В которой описывается блестящее правление Воутера Ван-Твиллера





ГЛАВА I


   Рассказывающая о несравненных добродетелях прославленного Воутера Ван-Твиллера, а также о несказанной мудрости, проявленной им в тяжбе Вандла Схонховена с Барентом Блекером, и о великом восхищении, которое он снискал этим у народа.

 
   Прославленный Воутер (или Вальтер) Ван-Твиллер был потомком длинного ряда голландских бургомистров, которые один за другим продремывали свою жизнь и жирели, сидя в зале заседаний роттердамского магистрата, и которые вели себя с такой исключительной мудростью и тактом, что сами никогда не говорили, и о них никто не говорил, а это, наряду со всеобщими похвалами, должно быть предметом стремлений всех мудрых правителей и государей.
   Его прозвище – Твиллер произошло, как утверждают, от искажения слова twijfler, которое означает сомневающийся; это имя дает прекрасное представление о его мыслительных привычках.
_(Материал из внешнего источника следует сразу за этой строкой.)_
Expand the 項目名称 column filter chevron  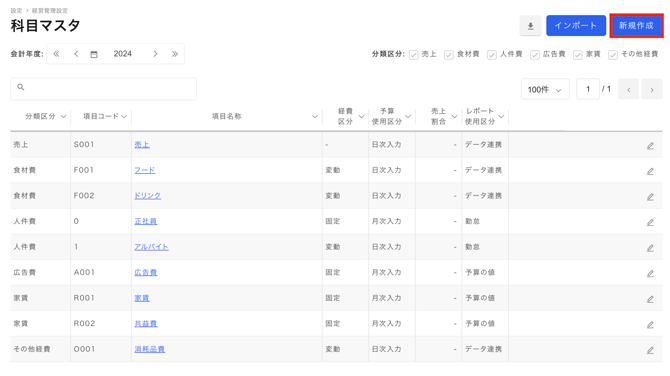314,117
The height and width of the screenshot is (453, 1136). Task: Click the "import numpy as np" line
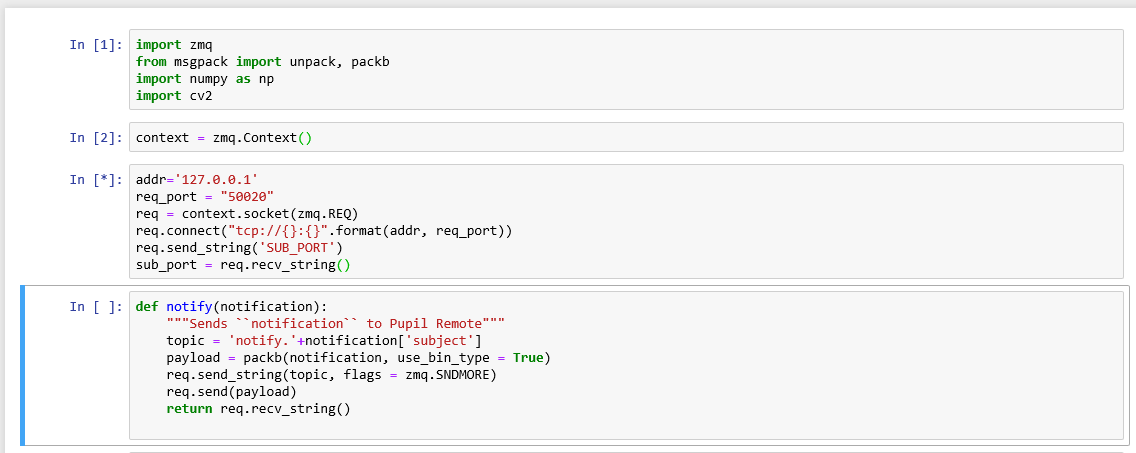204,78
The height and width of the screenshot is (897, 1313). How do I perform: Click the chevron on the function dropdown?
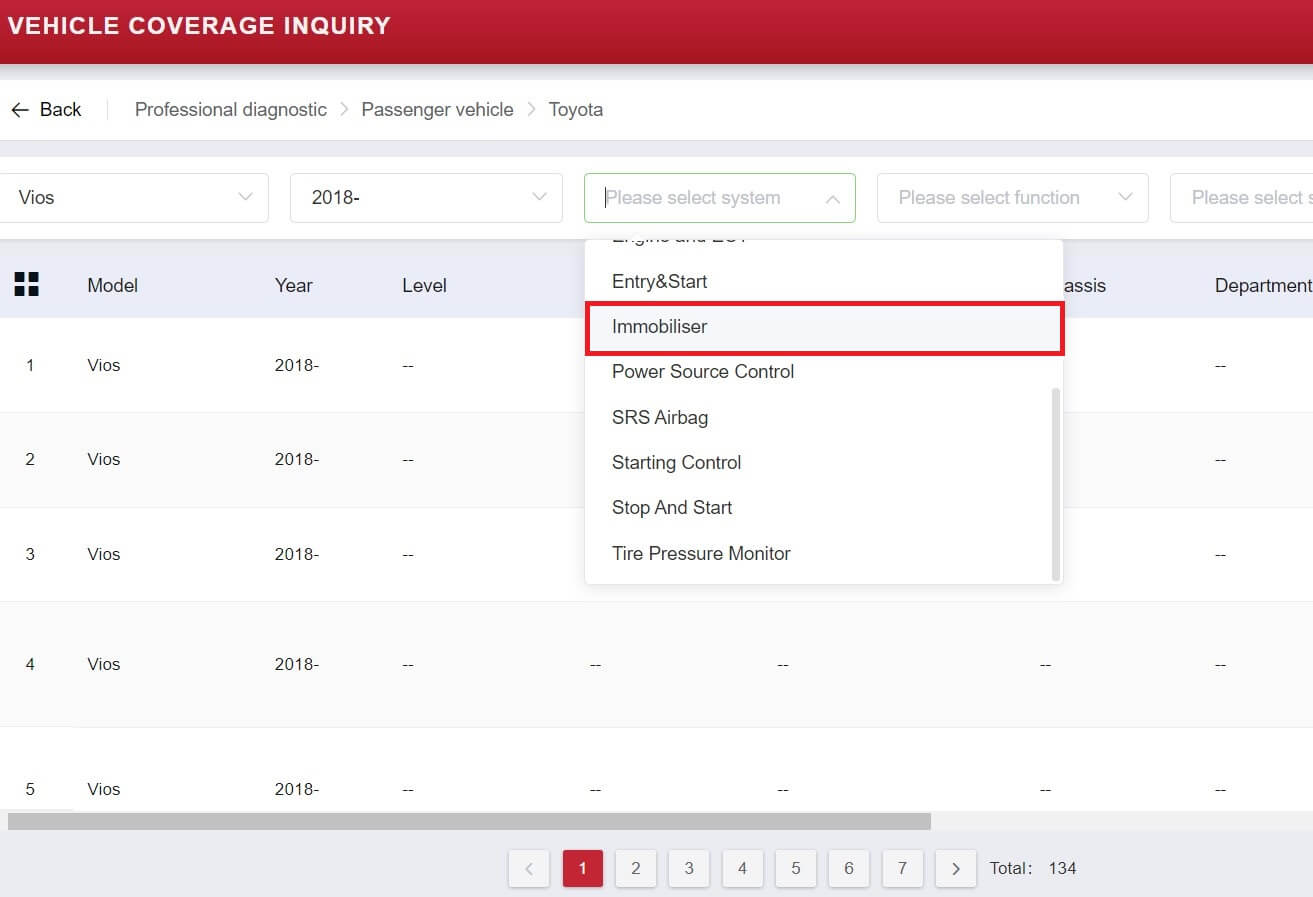1125,197
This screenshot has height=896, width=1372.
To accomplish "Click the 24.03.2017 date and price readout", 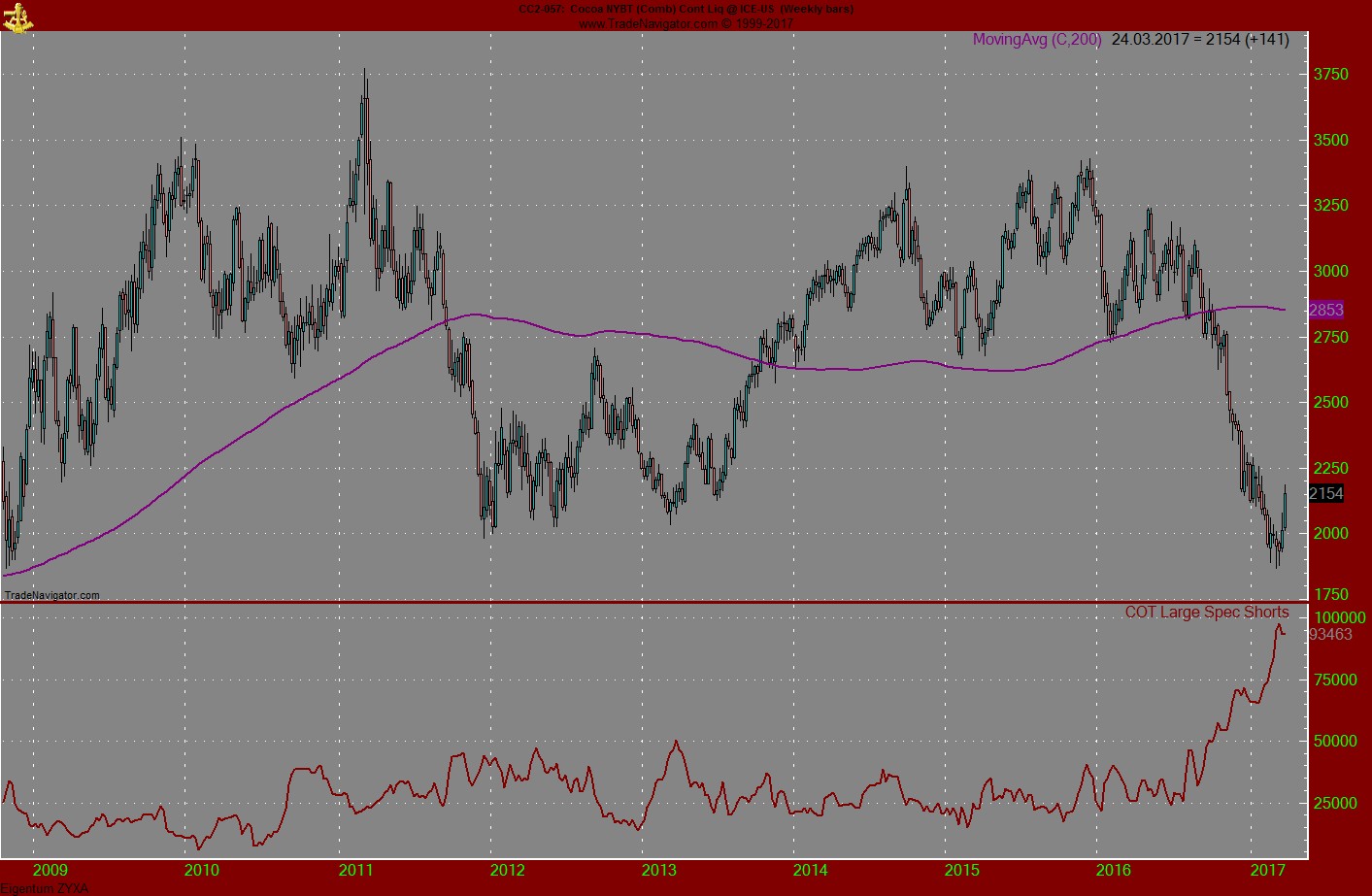I will point(1200,40).
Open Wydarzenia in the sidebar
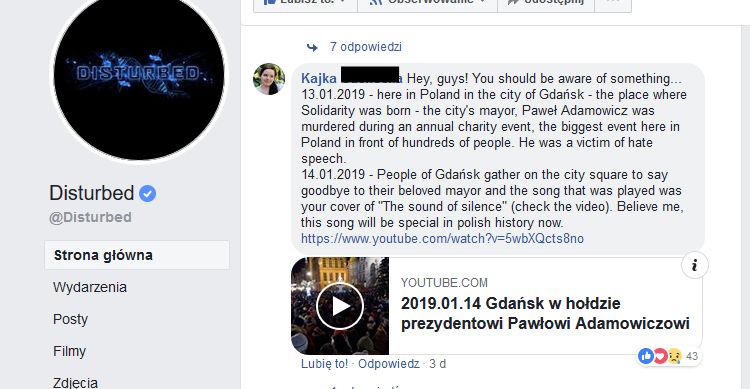The image size is (750, 389). [90, 287]
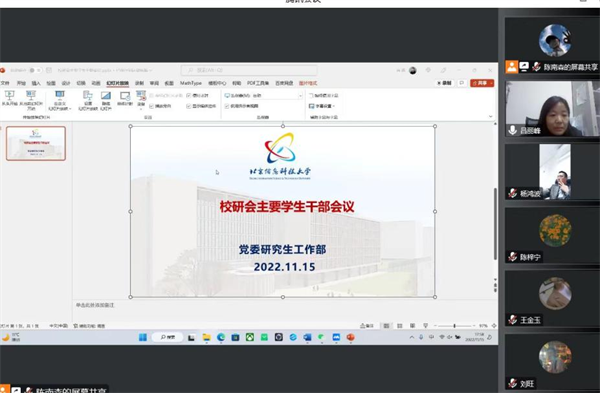Viewport: 600px width, 393px height.
Task: Select slide 1 thumbnail in panel
Action: 36,143
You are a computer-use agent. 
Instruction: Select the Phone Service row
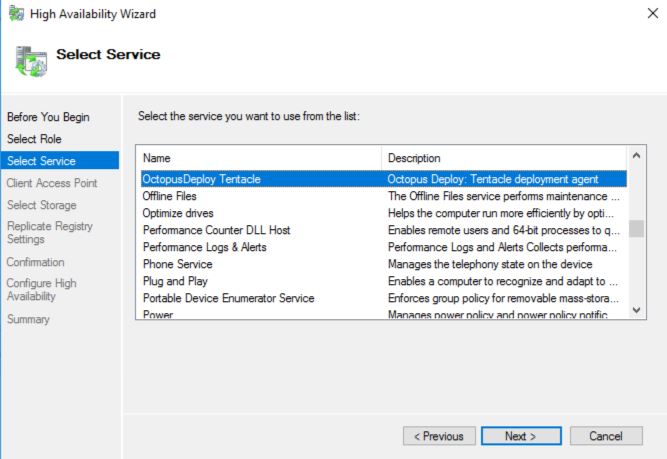pos(177,264)
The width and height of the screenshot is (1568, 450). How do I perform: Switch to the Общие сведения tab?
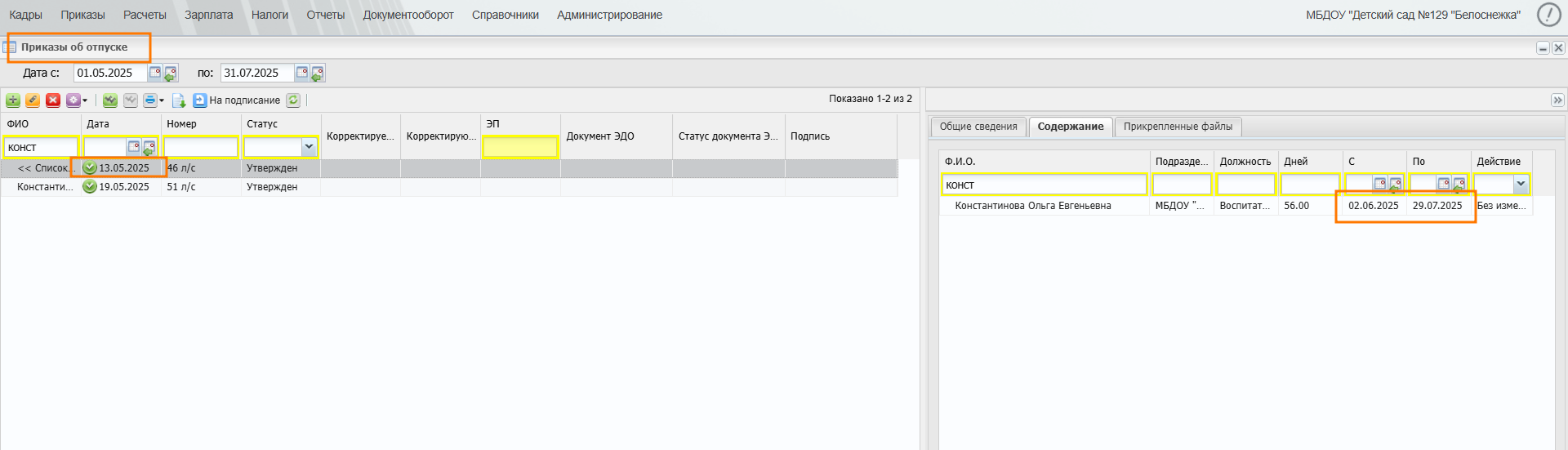click(x=978, y=127)
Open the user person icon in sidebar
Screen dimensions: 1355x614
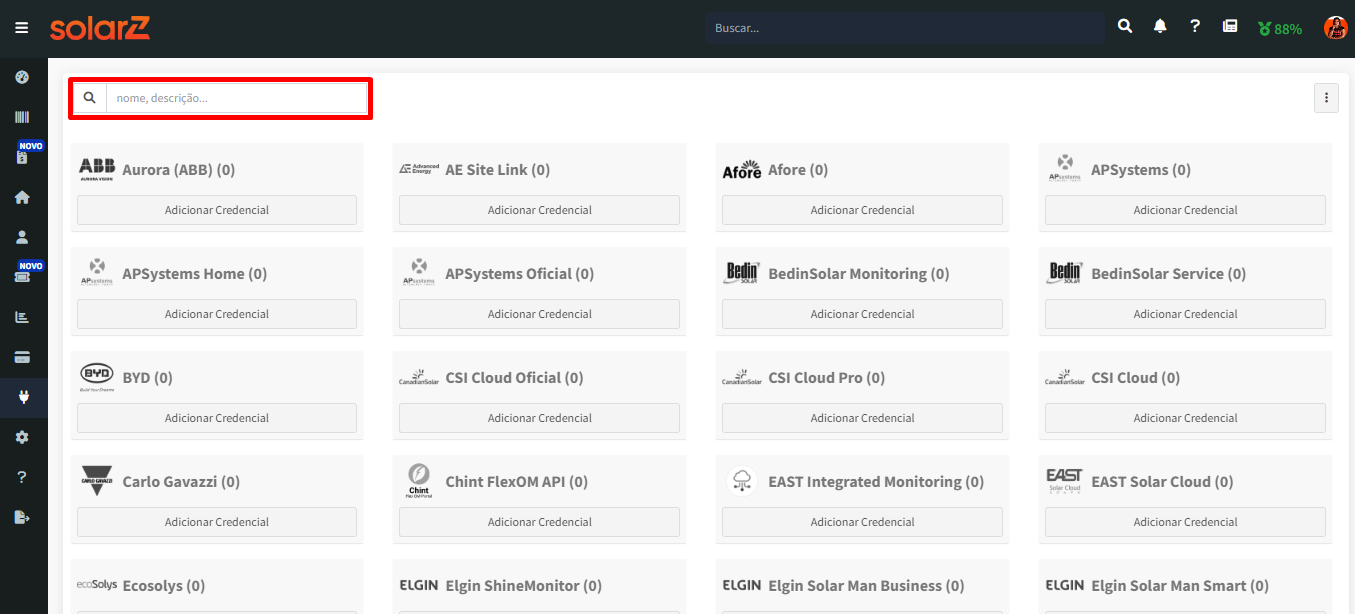(22, 237)
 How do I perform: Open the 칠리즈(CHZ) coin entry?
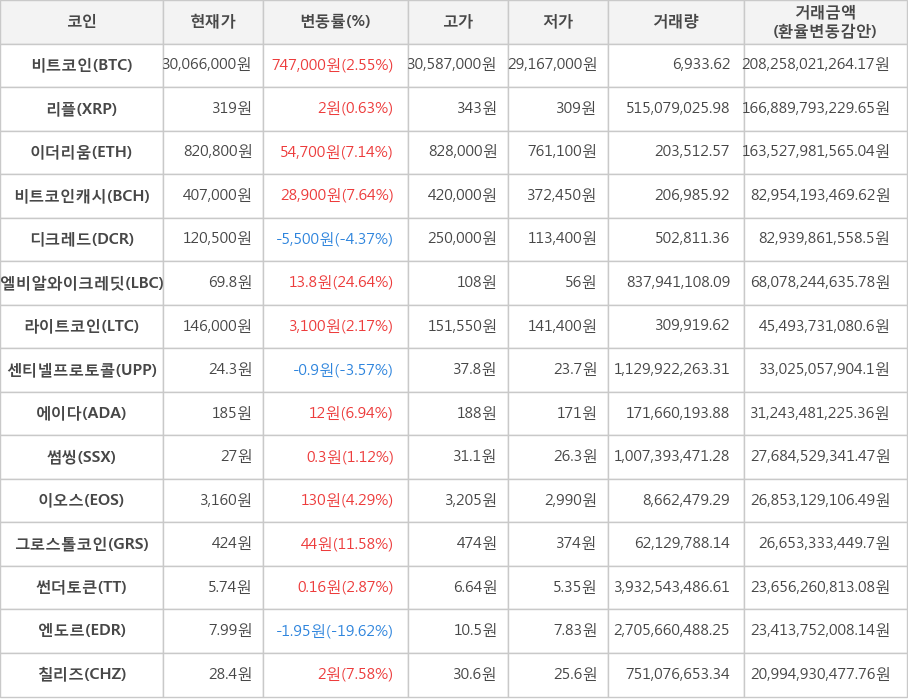coord(82,674)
Ибо, хоть он и был замкнут, как устрица, и обладал таким глубокомысленным складом ума, что говорил почти всегда лишь односложными словами, все же он никогда не мог принять решение ни по одному сомнительному вопросу. Его приверженцы объясняли это тем, что всякий предмет представлялся ему неизменно в самом широком масштабе, а потому у него в голове не хватало места, чтобы повернуть его и рассмотреть с обеих сторон, в результате чего он всегда пребывал в сомнении просто из-за необыкновенного величия своих идей!
   Существуют два противоположных способа, с помощью которых люди иногда достигают известности: первый состоит в том, чтобы много говорить и мало думать, а второй – в том, чтобы держать язык за зубами и совсем не думать. Первым способом многие хвастливые, легкомысленные притворщики приобретают репутацию способных людей; другим способом ленивые олухи, вроде совы, глупейшей из птиц, достигают того, что прозорливцы любезно наделяют их всеми атрибутами мудрости. Кстати, я говорю это между прочим и ни за что на свете не хотел бы, чтобы подумали, будто мои слова относятся к губернатору Ван-Твиллеру. Напротив, он был очень разумным голландцем, ибо никогда не говорил глупостей, а серьезность его была столь непреодолима, что на протяжении всей его долгой и благополучной жизни ему ни разу не случилось засмеяться или хотя бы улыбнуться. Бесспорно, впрочем, одно: какой бы вопрос ни возник, пусть самый простой, который обыкновенные тупоумные смертные опрометчиво решили бы смаху, прославленный Воутер принимал чрезвычайно таинственный, отсутствующий вид, качал своей объемистой головой и, покурив пять минут с еще большей, чем всегда, серьезностью, мудро говорил, что «у него есть сомнения по этому вопросу», с течением времени создав себе этим репутацию человека недоверчивого, которого нелегко обвести вокруг пальца.